Instruction 1 -
List every field label on the Form 8-K cover page that stands alone on its own line, enclosed in parentheses.
Instruction 2 -
From the Form 8-K cover page, return the passage from "(Address of principal" up to and including "since last report)", copied word for word.

Attached files

file filename
EX-99.1 - EX-99.1 - Bankrate, Inc.rate-20140915ex9918e8822.htm
EX-10.1 - EX-10.1 - Bankrate, Inc.rate-20140915ex10183b7ac.htm

 

UNITED STATES

SECURITIES AND EXCHANGE COMMISSION

Washington, D.C. 20549

 

FORM 8-K

 

CURRENT REPORT PURSUANT TO SECTION 13 OR 15(d) OF
THE SECURITIES EXCHANGE ACT OF 1934

 

Date of Report (Date of earliest event reported): September 14,  2014

 

BANKRATE, INC.

(Exact name of registrant as specified in its charter)

 

 

Delaware

 

1-35206

 

65-0423422

(State or other jurisdiction of
incorporation or organization)

 

(Commission
File Number)

 

(IRS Employer
Identification No.)

 

11760 U.S. Highway One, Suite 200

North Palm Beach, Florida 33408

(Address of principal executive offices)

 

(561) 630-2400

(Registrant’s telephone number, including area code)

 

N/A

(Former name or former address, if changed since last report)

 

Check the appropriate box below if the Form 8-K filing is intended to simultaneously satisfy the filing obligation of the registrant under any of the following provisions:

 

Written communications pursuant to Rule 425 under the Securities Act (17 CFR 230.425)

Supplied information -

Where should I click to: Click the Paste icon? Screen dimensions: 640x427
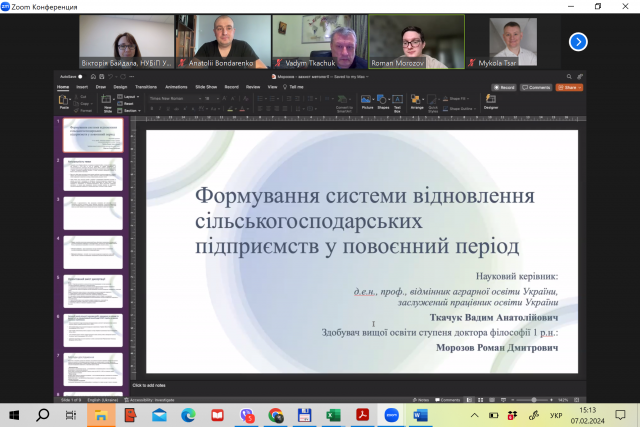point(63,102)
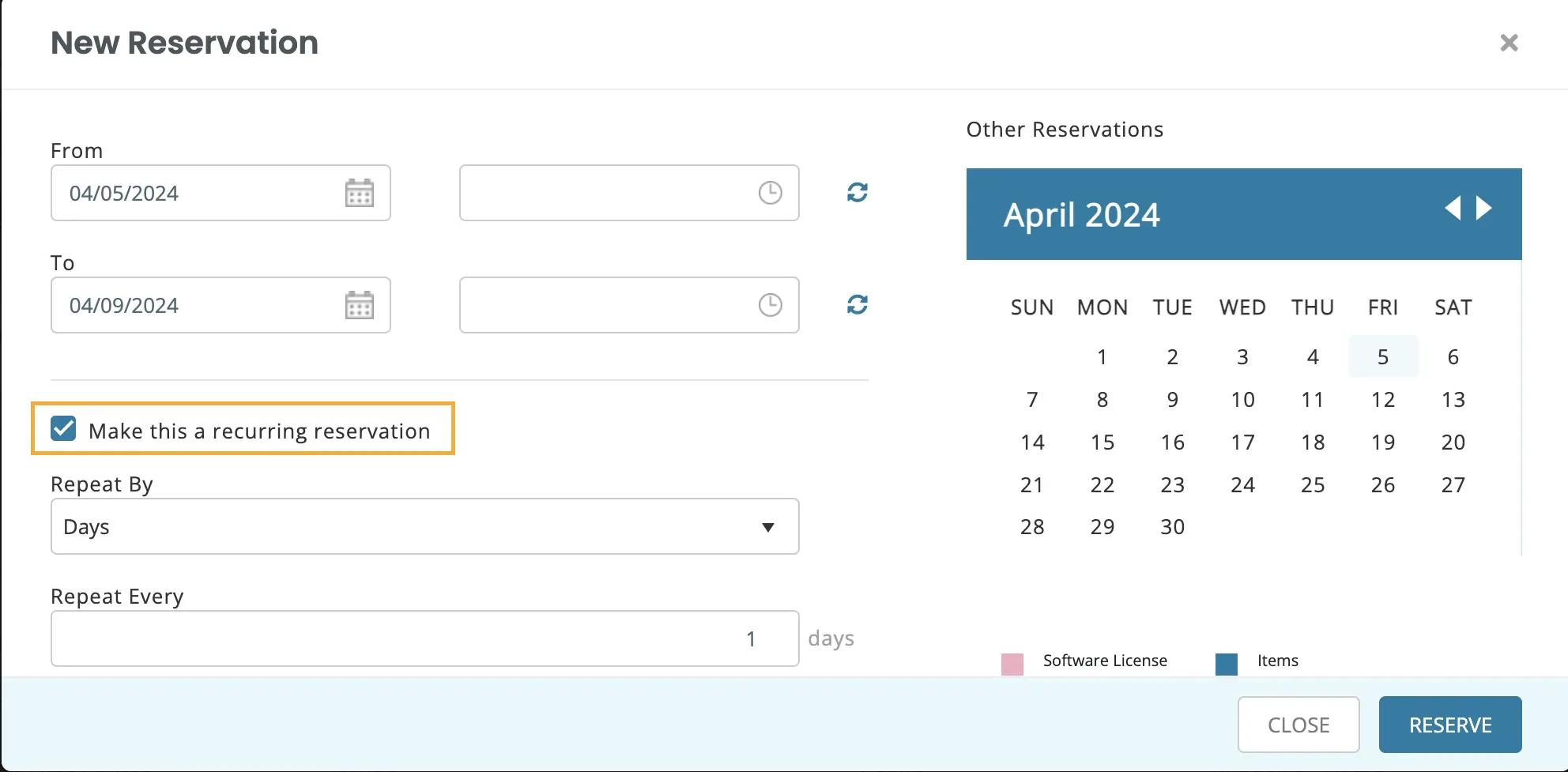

Exercise output 1 -
- (Exact name of registrant as specified in its charter)
- (State or other jurisdiction of incorporation or organization)
- (Commission File Number)
- (IRS Employer Identification No.)
- (Address of principal executive offices)
- (Registrant’s telephone number, including area code)
- (Former name or former address, if changed since last report)

Exercise output 2 -
(Address of principal executive offices)

 

(561) 630-2400

(Registrant’s telephone number, including area code)

 

N/A

(Former name or former address, if changed since last report)